QIC’s Matina Papathanasiou: ‘Stress testing will be of heightened focus’

Matina Papathanasiou, deputy head of global infrastructure at QIC, on what the coronavirus means for infrastructure investment

Matina PapathanasiouThe covid-19 pandemic is, first and foremost, a health and wellbeing crisis and, secondly, an economic crisis, the scale of which we have not seen since the Great Depression. Here are three themes that are likely to fall under the spotlight.


An investor’s approach to portfolio construction and diversification will be critical in determining whether it, in fact, delivers on the infrastructure asset class objectives. Covid-19 has been a stark reminder of one of the biggest risks in managing long-term infrastructure portfolios across multiple market cycles: that failing to diversify across key value drivers can cause significant volatility in portfolios. With the impacts of covid-19 being most felt by the transport sub-sector, we expect a greater focus on utilities, digital infrastructure, decarbonisation and social/PPP assets to support the development of robust and resilient portfolios.

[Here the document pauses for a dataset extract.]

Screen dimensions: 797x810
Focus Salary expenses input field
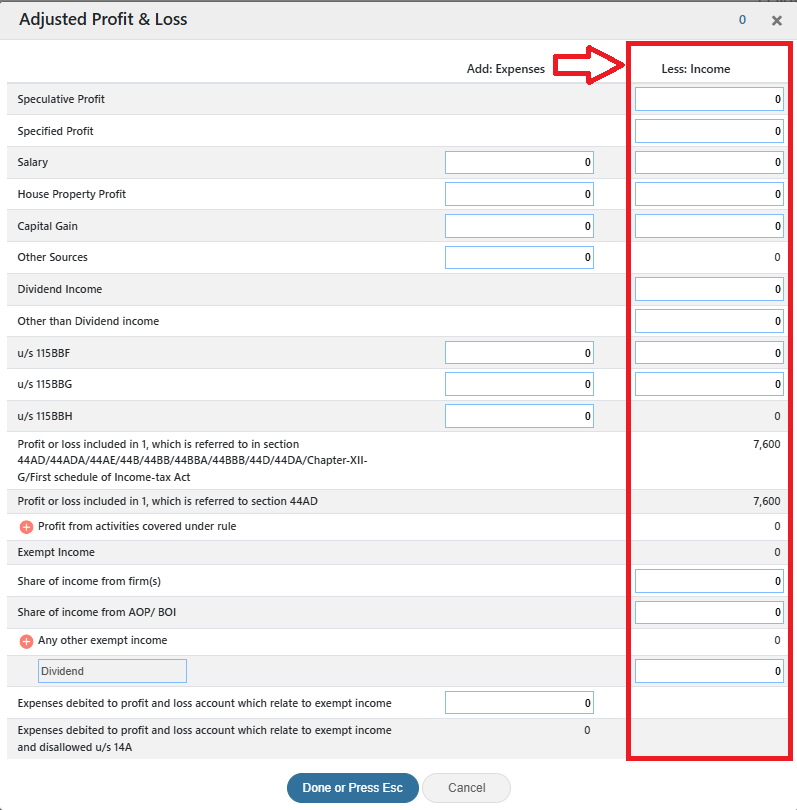pos(519,163)
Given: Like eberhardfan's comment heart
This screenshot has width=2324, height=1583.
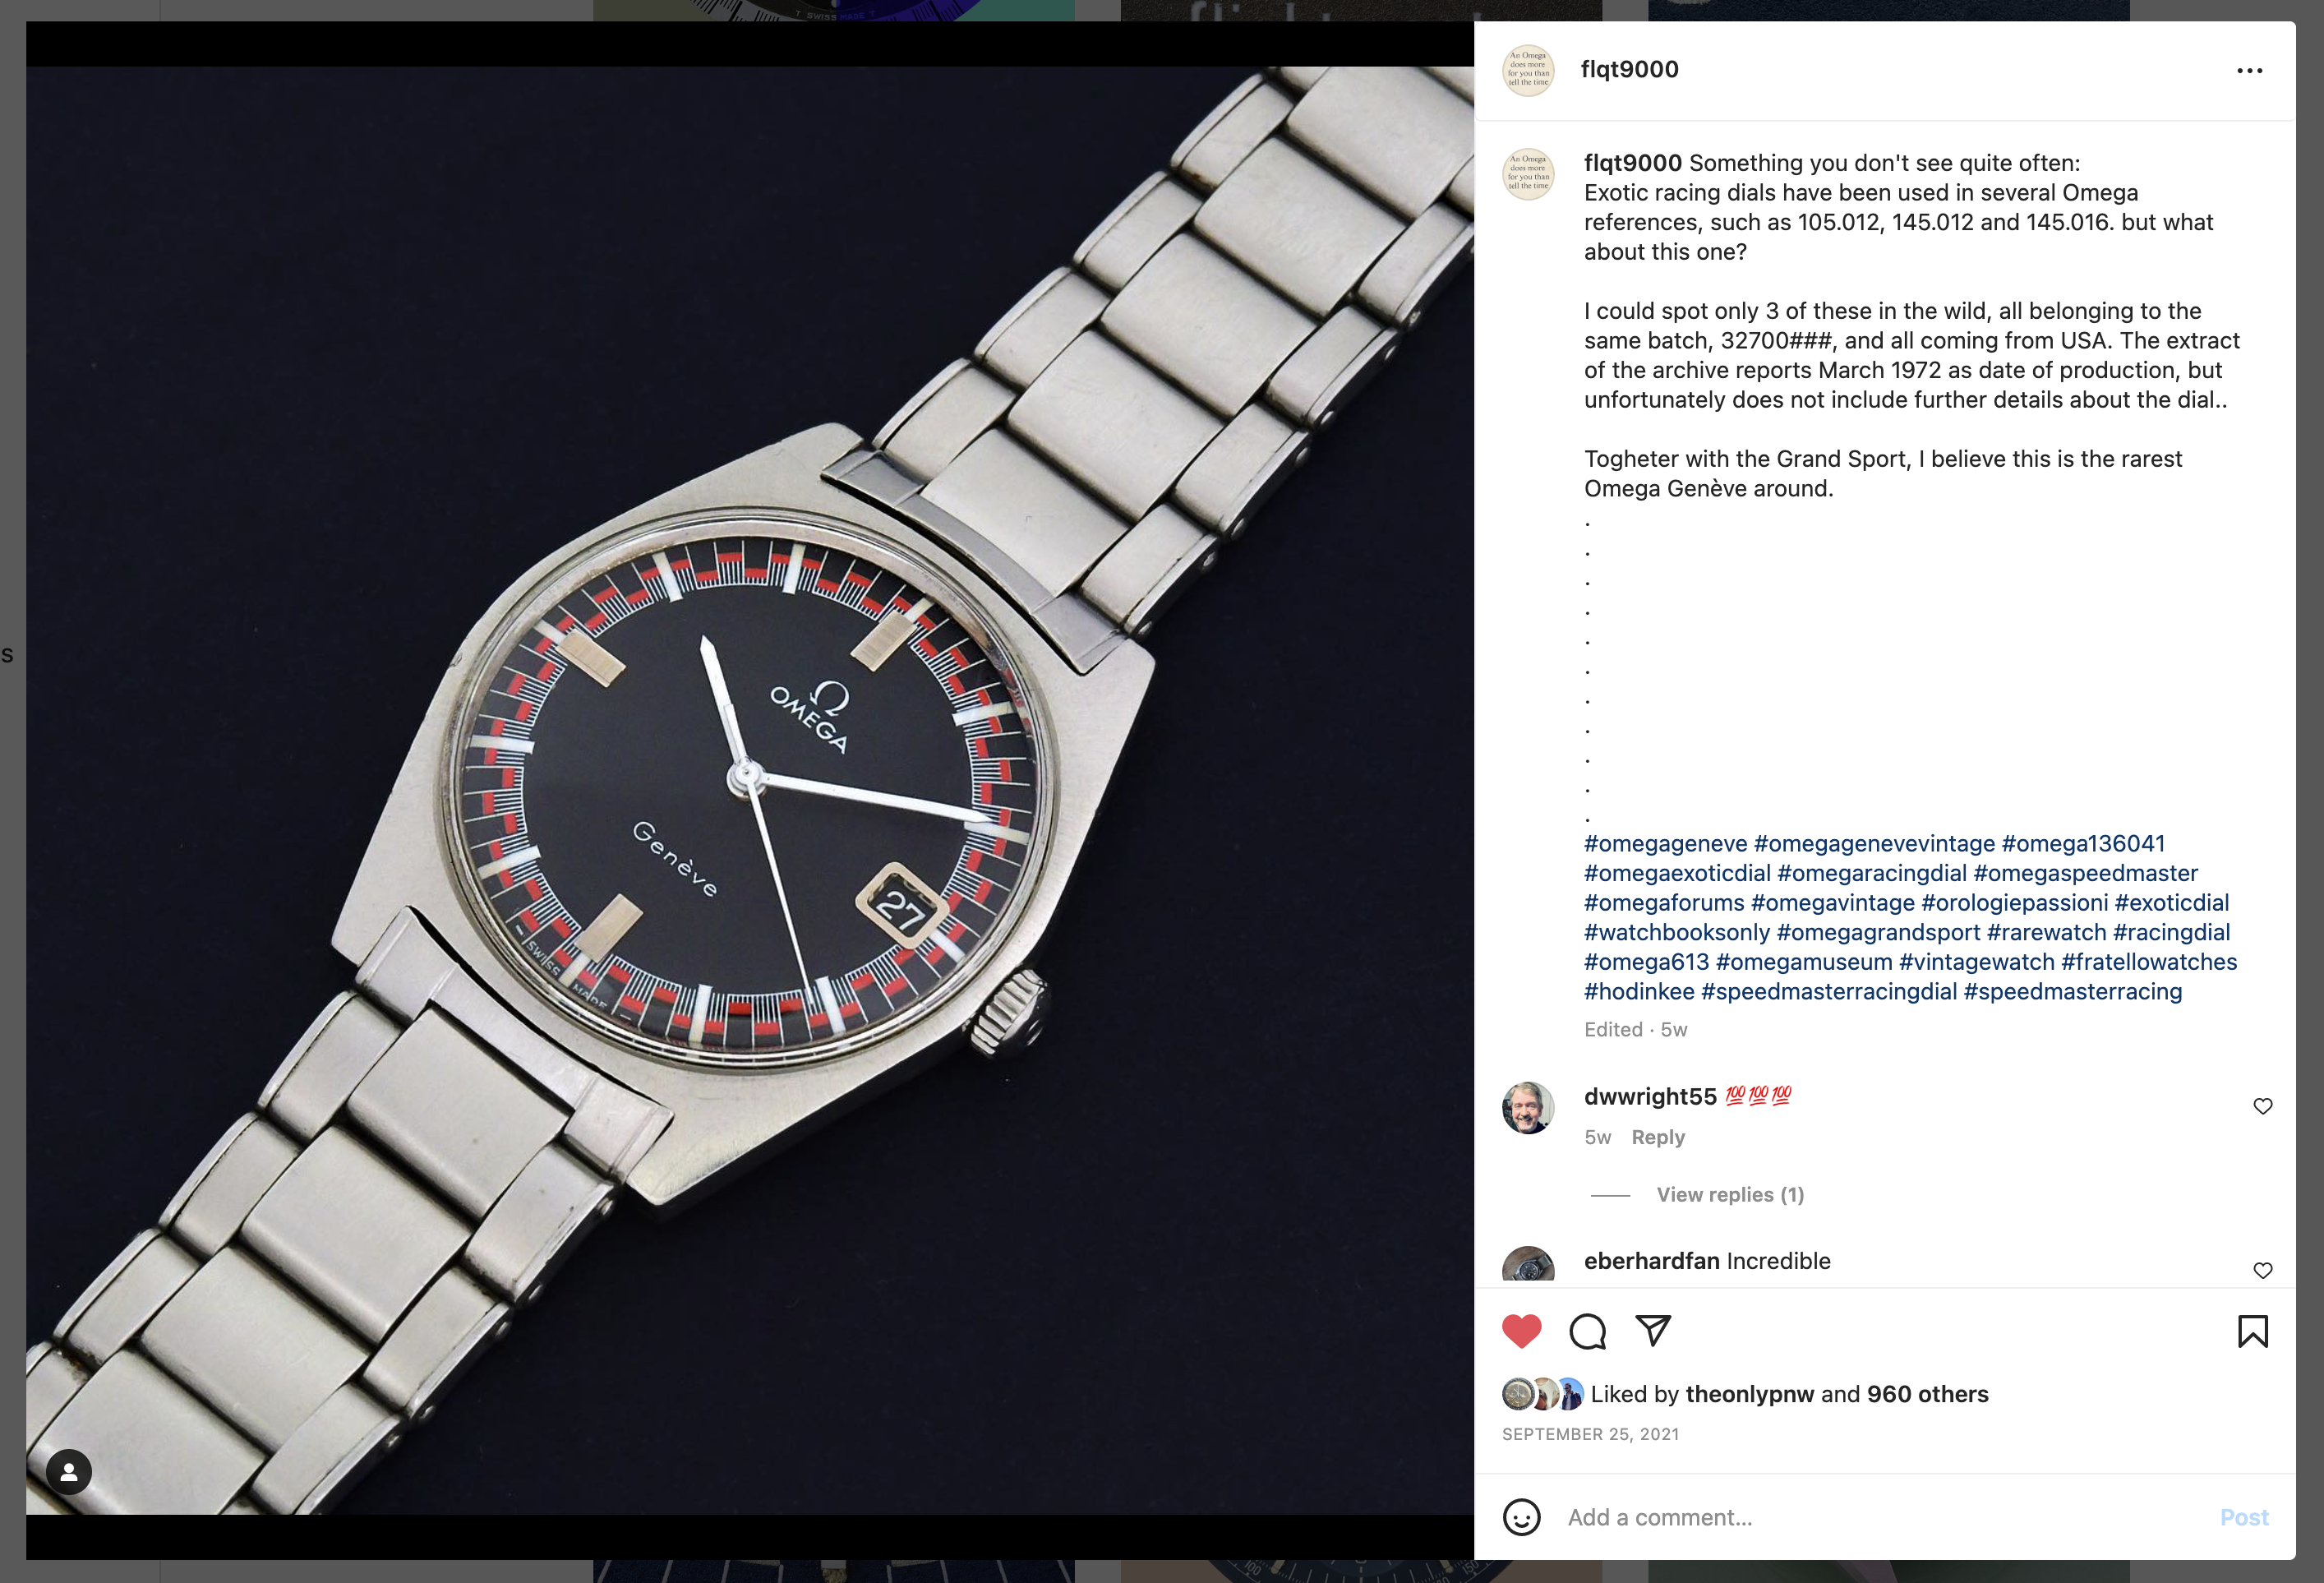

Stress testing and shock and sensitivity analysis will be of heightened focus in a post-covid-19 world. Base case assumptions may incorporate some type of default shock, given the long duration of the asset class. The valuation environment is evolving in the short term and will, in our view, look different to where it was pre-covid-19. With the current uncertainty as to what the ‘new normal’ may look like and potential structural changes, risk is arguably elevated for some assets and sub-sectors.

Investors should therefore be cautious about ‘cheap buys’, particularly for patronage assets in the current environment, given the challenges in forecasting cashflows against historical performance or other shock dislocations that have occurred.


The pandemic has also shone a spotlight on resilience and sustainability for infrastructure investments, especially given the essential service nature of the asset class. Asset managers have seen first-hand the importance of having strong work health and safety practices and protocols, business continuity plans and experienced management teams to ensure the uninterrupted delivery of these essential services. Asset resilience will also continue to be measured more broadly in terms of prudency in capital structure, with an increased focus on diversification across different funding markets, lender relationships and supply chains, as well as staggered maturity profiles and prudent levels of gearing.

Government partnerships

In the aftermath of covid-19, we expect there may be unique opportunities to partner with governments to support economic recovery and repairing the public balance sheet.
In response to the pandemic, we have seen some of the largest fiscal stimulus packages since the Second World War. So far, these packages have been focused on short-term support measures to bridge liquidity issues and offset depressed levels of household consumption and business investment.

As attention turns towards economic recovery, fiscal stimulus will increasingly focus on accelerating the pipeline of productivity-enhancing infrastructure projects. It is an ideal time for governments to increase their commitment to long-term ‘nation-building’ priorities, such as energy decarbonisation and network resilience, digital connectivity, transport network capacity and water security.

In some countries this may be underpinned by a further recycling of assets from government and a potential increase in public-private partnerships, which we expect will present attractive infrastructure investment opportunities.